Ante la decisión del gobierno de Irán de reiniciar sus actividades nucleares pese a las presiones y amenazas occidentales ­particularmente las procedentes de los gobiernos de Estados Unidos y de varios miembros de la Unión Europea­, el director de la Agencia Internacional de Energía Atómica, AIEA, Mohamed ElBaradei, advirtió ayer: «Estoy perdiendo la paciencia; la comunidad internacional está perdiendo la paciencia» para con la República Islámica. El jueves pasado la secretaria de Estado del gobierno de George W. Bush, Condoleezza Rice, dijo que al gobierno de Teherán «se le está cumpliendo el plazo» para que suspenda sus tareas de investigación y desarrollo en materia atómica.

No es fácil esclarecer en qué medida son ciertas las acusaciones de que las autoridades iraníes están tratando de dotarse de armas nucleares y que usan como pantalla las actividades civiles y pacíficas, toda vez que el análisis de las versiones de una y otra partes, contrapuestas, demanda alto grado de conocimiento en el tema de los procesos atómicos.

Independientemente de que las autoridades de la República Islámica quieran enriquecer uranio para producir electricidad o para colocar a su país en la lista de naciones que poseen armas nucleares, no son honestos ni creíbles los esfuerzos de los gobiernos occidentales y de la AIEA por disuadir a los iraníes, toda vez que los mismos que ahora se escandalizan ante la perspectiva de que Teherán fabrique armas atómicas permitieron, en su momento, su desarrollo en Israel, Pakistán e India.

Después de esos tres peligrosos casos, y debido a la obsecuencia para con ellos de Estados Unidos, Europa y Rusia, la tarea de impedir la proliferación de artefactos bélicos nucleares ha perdido credibilidad y legitimidad.
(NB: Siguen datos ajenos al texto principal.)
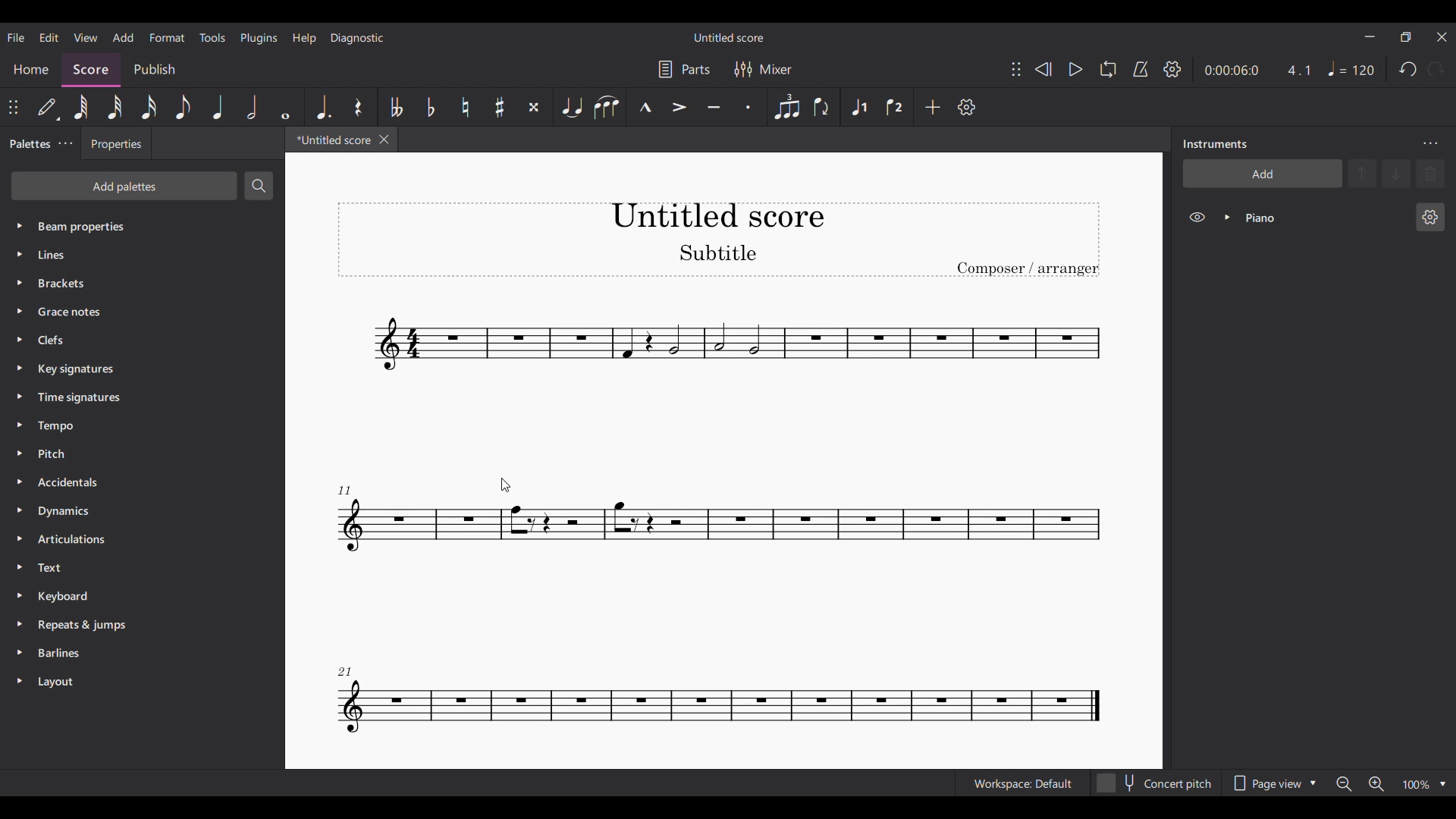 The height and width of the screenshot is (819, 1456). Describe the element at coordinates (749, 107) in the screenshot. I see `Staccato` at that location. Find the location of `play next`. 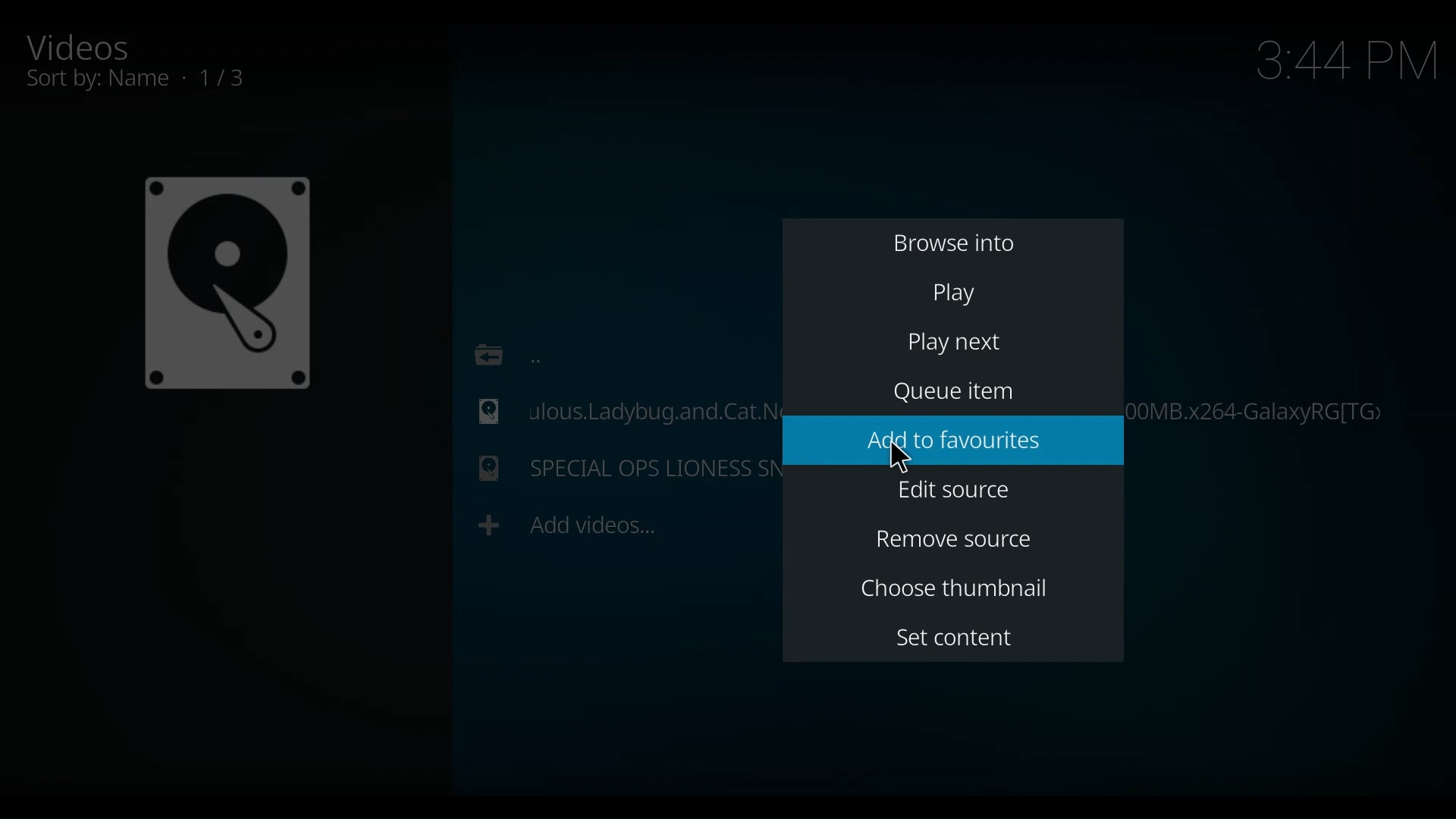

play next is located at coordinates (955, 345).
Lo que habría debido ser un empeño honesto y enérgico por ahorrar al mundo la multiplicación de misiles de Damocles se convirtió en un ejercicio de simulación, parcialidad e hipocresía; la AIEA, por su parte, más que pugnar por una reducción efectiva del peligro de un holocausto atómico, se ha dejado usar como espacio de mercadeo entre las potencias nucleares para reconfigurar los escenarios estratégicos internacionales de acuerdo con sus intereses.

Uno de los argumentos de la lucha occidental contra la proliferación de armas de destrucción masiva ­la principal de las cuales es el arma atómica­ es que tales artefactos no debieran estar en poder de gobiernos antidemocráticos, despóticos o violadores de los derechos humanos. Si se aplicara al caso presente, habría que empezar por admitir que Irán no es menos democrático que Israel, y que en todo caso lo es más que Pakistán y China. Habría que reconocer, asimismo, que el mayor arsenal atómico del planeta es el de Estados Unidos, cuyo gobierno ha sido colocado, durante el gobierno de Bush, como el principal violador de derechos humanos en el mundo, que ostenta, para colmo, el triste antecedente de ser el único que ha empleado tales artefactos letales en la historia; no los lanzó, por cierto, contra objetivos militares, sino contra las poblaciones civiles de Hiroshima y Nagasaki.

En rigor ético y lógico, ningún Estado debería poseer armas nucleares. Una labor de desarme atómico mínimamente verosímil tendría que incluir, además de medidas estrictas de no proliferación, el desmantelamiento total de las bombas atómicas estadunidenses, rusas, francesas, inglesas, chinas, israelíes, paquistaníes e indias. En tanto no exista ese propósito, las advertencias de Occidente y los alegatos de ElBaradei deben entenderse como meras maniobras propagandísticas para justificar un intervencionismo hostil contra el régimen de Teherán que podría llegar ­no hay que descartarlo­ a una agresión militar tan injustificable, bárbara y criminal como la que lanzó en 2003 la Casa Blanca contra Irak, con el pretexto de eliminar armas de destrucción masiva cuya existencia era insostenible desde antes de la invasión.